Aim of the task —
Leave the images out, and copy each of the records below exactly.

(Dataset items)
======
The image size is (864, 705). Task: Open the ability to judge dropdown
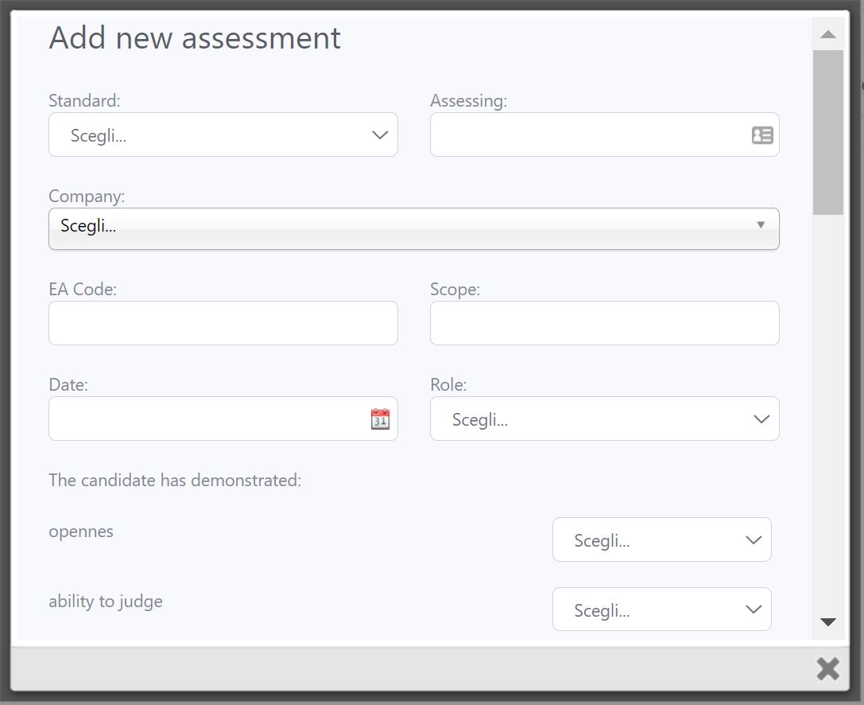click(661, 610)
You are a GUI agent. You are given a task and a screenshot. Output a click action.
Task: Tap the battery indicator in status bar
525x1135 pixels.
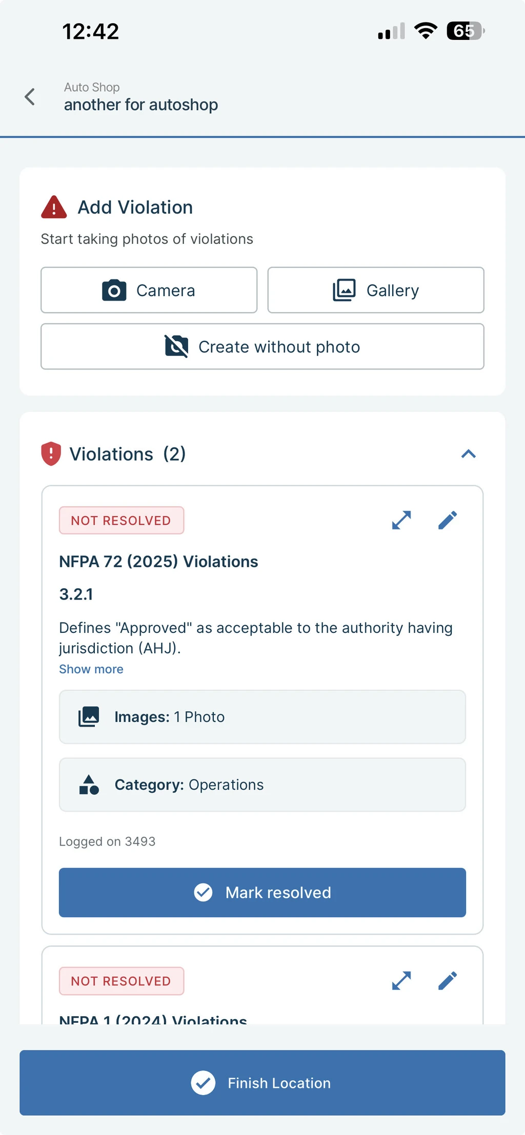(466, 31)
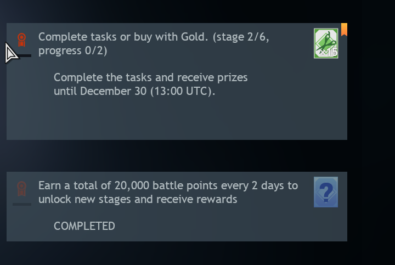Click the COMPLETED status label

click(84, 226)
======
Solution for this task —
The image size is (864, 705). Task: Open the ability to judge dropdown
click(661, 610)
You are a GUI agent. You are given a task and a screenshot. Output a click action.
Task: Tap the battery indicator in status bar
525x1135 pixels.
(466, 31)
Click the COMPLETED status label

click(84, 226)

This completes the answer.